Une victoire historique pour la Martinique
Miss France ne veut pas qu’on la réduise à une surprise ou un concept. « On me rappelle tout le temps mon âge, je crois être bien conservée. Je n’ai pas de rides. La trentaine est peut-être le plus bel âge. Dans ma vingtaine je me suis beaucoup cherchée, je voulais être comme tout le monde ». Elle s’est peut-être trouvée en cherchant dans l’altérité la certitude de son élégance, de son bagou, de sa beauté.
Tout le monde a besoin d’être un ou une heureuse « élue ». La Martinique n’avait jamais eu de Miss France. Quelle rencontre entre une île et une femme qui s’y est installée après bien des détours et quelques déceptions. Il y avait eu une sorte d’occasion manquée en 2011, quand elle s’était déjà présentée à l’élection, élue première dauphine en Martinique. Ce n’était pas son moment ou son destin, ce n’était sans doute pas un 14 septembre.

Petit exercice 1: Dans le texte sur la Miss France martiniquaise, en quelle année s'était-elle déjà présentée à l'élection ?
Petit exercice 2: Reprenez le texte sur la Miss France martiniquaise après sa dernière phrase et écrivez la suite.

Données fournies:
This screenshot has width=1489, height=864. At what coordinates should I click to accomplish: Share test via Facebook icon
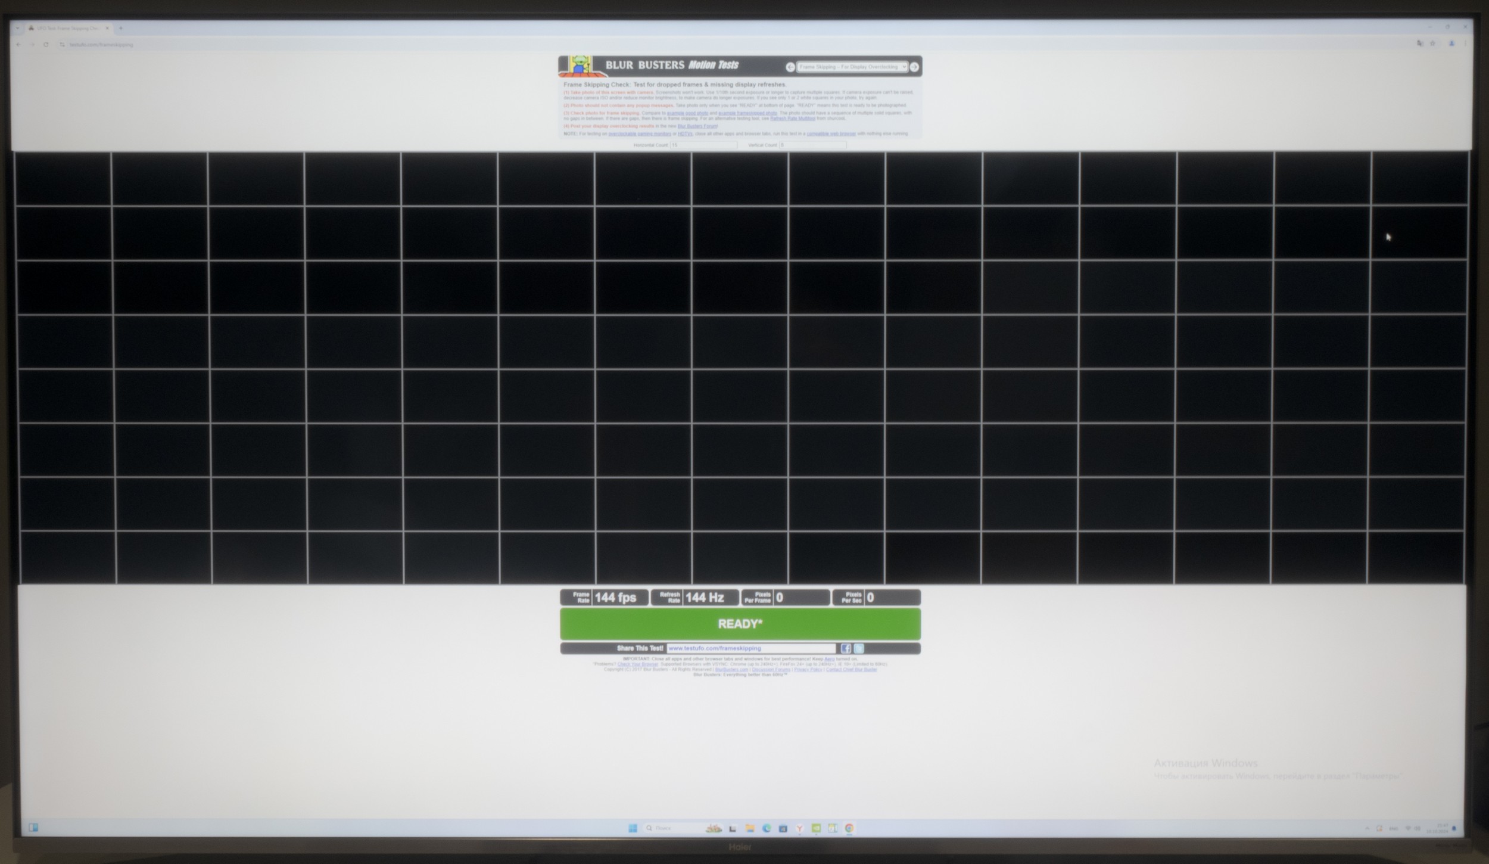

---

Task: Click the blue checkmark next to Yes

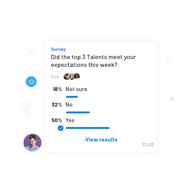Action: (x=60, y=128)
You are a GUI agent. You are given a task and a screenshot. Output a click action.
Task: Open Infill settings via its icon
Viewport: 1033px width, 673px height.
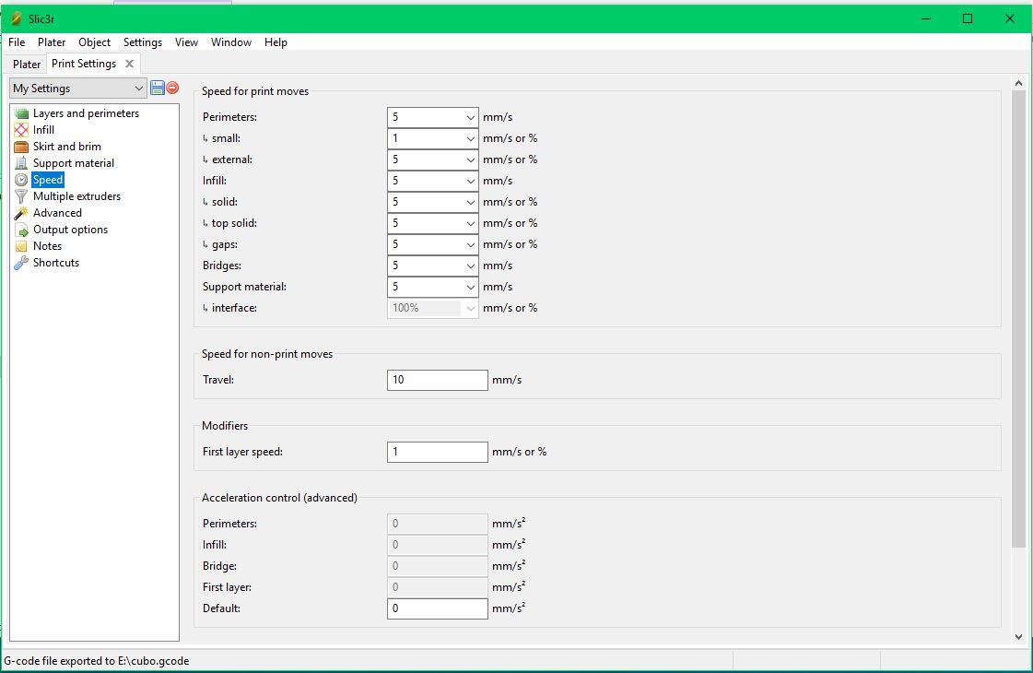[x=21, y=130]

...

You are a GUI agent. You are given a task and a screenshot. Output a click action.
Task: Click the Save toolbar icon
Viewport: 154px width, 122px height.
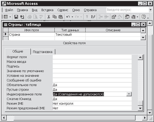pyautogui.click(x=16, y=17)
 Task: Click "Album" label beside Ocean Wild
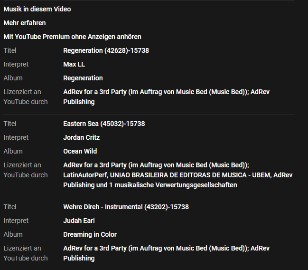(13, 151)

Résultat 1: En 2011, où elle avait été élue première dauphine en Martinique.

Résultat 2:
Quatorze raisons d’être heureuse. Elle serait sûrement capable de répondre à cette question avec gourmandise. Les téléspectateurs se sont reconnus en elle. Mais aussi en Sabah Aïb, 18 ans, sa dauphine du Nord Pas-de-Calais, arrivée première dans le vote du public. Le jury a été sensible à son parcours de femme et l’a fait basculer vers le titre, comme avec Eve Gilles l’an dernier. Miss France est un conte de fées, mais parfois comme cette nuit, c’est surtout un magnifique récit de vie. Une sorte d’apaisement, de justice, de bonne nouvelle. Non, il n’est jamais trop tard.